Policy as Code with Azure API Management (APIM) and OPA
A common use case for Open Policy Agent (OPA) is to decouple authorization from the application. This enables policies and decisions to be managed centrally and lifecycled independently to the application. For application use cases, OPA can be integrated at the API Gateway, Service Mesh or Microservices layer or any combination of these.
Shifting-left on policy enforcement to the API Gateway and / or Service Mesh from the Microservice has a number of potential benefits including:
— Development teams can focus on implementing business logic and not authorization.
— Decoupled policy enforcement without changes to existing applications or development costs
— Common and consistent policy and approach across services
— Update policy out-of-band from the application
— Improved consumer experience shortcutting denied responses
— Reduce resources utilization, load and contention on the backend microservices
Azure API Management (APIM) is a platform as a service (PaaS) offering providing a management platform across hybrid and multi-cloud for the full lifecycle management of APIs. Azure APIM consists of an API Gateway, management plane and developer portal.
APIM provides the ability to configure policies to be applied at the Gateway. As described by the Azure documentation, “Policies are applied inside the gateway between the API consumer and the managed API. While the gateway receives requests and forwards them, unaltered, to the underlying API, a policy can apply changes to both the inbound request and outbound response.”
The Azure APIM policies can be used for access / limit restriction, authentication, caching, transformation and many others which are configured using XML with C# snippets and can be applied at the global, product, API or individual operation level.
However, if you’re using other cloud provider offerings and technology stacks, then typically it’s not possible to author, manage and lifecycle those policies in a centralized and consistent manner, as they’ll inevitably use a different policy definition language or approach. Additionally, there may be policy data requirements outside what’s available at the API Gateway level to write policies against.
OPA has seen huge adoption in the cloud-native space and is largely seen as the de facto standard for cloud-native authorization. OPA implements a policy language called Rego. Externalizing policy decisions to OPA and utilizing Styra Declarative Authorization Service (DAS) as the control plane and Policy Administration Point (PAP) enables the management and full lifecycle of policy in a centralized and consistent manner across the cloud native stack bringing in external data sources as required.

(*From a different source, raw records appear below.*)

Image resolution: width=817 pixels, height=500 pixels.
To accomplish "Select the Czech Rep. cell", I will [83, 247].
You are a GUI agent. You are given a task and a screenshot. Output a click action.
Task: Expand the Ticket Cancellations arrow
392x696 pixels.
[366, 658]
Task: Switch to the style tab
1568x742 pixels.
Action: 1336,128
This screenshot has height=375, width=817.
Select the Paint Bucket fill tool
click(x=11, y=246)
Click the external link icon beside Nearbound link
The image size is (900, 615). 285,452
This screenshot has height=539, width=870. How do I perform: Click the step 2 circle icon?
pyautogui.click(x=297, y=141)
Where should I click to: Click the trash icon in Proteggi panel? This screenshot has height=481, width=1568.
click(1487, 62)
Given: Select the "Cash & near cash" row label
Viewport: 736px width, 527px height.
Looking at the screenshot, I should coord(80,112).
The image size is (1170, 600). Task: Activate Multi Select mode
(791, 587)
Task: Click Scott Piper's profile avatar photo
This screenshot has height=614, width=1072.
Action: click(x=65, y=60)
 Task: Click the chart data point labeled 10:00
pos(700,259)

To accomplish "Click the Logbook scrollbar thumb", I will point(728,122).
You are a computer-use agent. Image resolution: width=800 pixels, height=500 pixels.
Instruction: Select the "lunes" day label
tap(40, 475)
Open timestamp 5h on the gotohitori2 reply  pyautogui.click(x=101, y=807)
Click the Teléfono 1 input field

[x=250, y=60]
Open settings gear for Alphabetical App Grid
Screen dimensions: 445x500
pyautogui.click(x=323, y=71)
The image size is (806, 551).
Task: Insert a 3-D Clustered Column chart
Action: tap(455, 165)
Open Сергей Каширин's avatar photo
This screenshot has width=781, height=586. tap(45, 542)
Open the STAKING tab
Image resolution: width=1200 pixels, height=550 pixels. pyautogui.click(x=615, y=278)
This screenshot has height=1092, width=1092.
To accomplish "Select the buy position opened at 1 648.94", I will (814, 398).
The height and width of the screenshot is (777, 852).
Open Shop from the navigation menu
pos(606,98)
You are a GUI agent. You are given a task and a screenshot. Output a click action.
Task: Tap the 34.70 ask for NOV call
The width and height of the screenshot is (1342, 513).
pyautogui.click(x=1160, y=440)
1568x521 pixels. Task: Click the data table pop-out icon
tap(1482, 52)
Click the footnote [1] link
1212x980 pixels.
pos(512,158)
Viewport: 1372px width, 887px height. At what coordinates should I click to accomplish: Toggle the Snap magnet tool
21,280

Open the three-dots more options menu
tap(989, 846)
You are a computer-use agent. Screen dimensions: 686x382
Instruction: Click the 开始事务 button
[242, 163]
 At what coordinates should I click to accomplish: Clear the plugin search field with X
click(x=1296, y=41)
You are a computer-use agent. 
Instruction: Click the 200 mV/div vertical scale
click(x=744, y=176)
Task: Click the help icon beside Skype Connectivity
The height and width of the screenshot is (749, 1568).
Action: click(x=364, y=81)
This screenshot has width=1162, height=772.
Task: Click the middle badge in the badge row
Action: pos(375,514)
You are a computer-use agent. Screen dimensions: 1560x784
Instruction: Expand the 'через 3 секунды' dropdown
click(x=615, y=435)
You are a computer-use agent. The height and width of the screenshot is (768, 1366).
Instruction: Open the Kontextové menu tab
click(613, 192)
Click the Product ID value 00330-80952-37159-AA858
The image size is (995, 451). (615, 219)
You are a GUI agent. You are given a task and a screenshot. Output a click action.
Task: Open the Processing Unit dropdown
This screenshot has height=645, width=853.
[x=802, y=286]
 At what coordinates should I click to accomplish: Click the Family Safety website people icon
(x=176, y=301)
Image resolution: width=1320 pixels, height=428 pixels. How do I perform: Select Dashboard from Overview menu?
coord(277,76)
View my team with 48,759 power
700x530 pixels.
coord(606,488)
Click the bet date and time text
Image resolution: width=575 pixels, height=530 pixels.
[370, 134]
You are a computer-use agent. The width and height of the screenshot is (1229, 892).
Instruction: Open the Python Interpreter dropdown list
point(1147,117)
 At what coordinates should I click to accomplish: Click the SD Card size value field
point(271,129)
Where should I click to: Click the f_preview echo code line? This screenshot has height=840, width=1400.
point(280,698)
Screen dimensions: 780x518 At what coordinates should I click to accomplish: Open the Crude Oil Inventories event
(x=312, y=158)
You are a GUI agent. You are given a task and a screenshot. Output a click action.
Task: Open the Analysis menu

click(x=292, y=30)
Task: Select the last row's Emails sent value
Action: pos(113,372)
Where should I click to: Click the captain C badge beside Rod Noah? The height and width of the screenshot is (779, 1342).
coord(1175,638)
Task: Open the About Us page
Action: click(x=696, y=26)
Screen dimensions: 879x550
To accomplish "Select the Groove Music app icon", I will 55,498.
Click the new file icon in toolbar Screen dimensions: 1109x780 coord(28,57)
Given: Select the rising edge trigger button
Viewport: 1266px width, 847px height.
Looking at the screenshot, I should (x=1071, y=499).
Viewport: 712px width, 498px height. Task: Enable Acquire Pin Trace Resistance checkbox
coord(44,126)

Azure APIM, as part of its advanced policies, allows calls to be made to external authorizers providing the ideal place to integrate OPA.
So let’s look at how OPA can be integrated into Azure APIM and ultimately used to enforce policy at the Azure API Gateway.
There are three distinct steps:
1. Host an OPA, acting as the Policy Decision Point (PDP), that is reachable by the Azure API Gateway.
2. Implement a policy in Azure APIM, acting as a PEP that calls OPA to get policy decisions.
3. Provide a Policy Administration Point (PAP) to define and lifecycle policy — in this case we’ll be using Styra DAS. (don’t have access? Sign up for free here).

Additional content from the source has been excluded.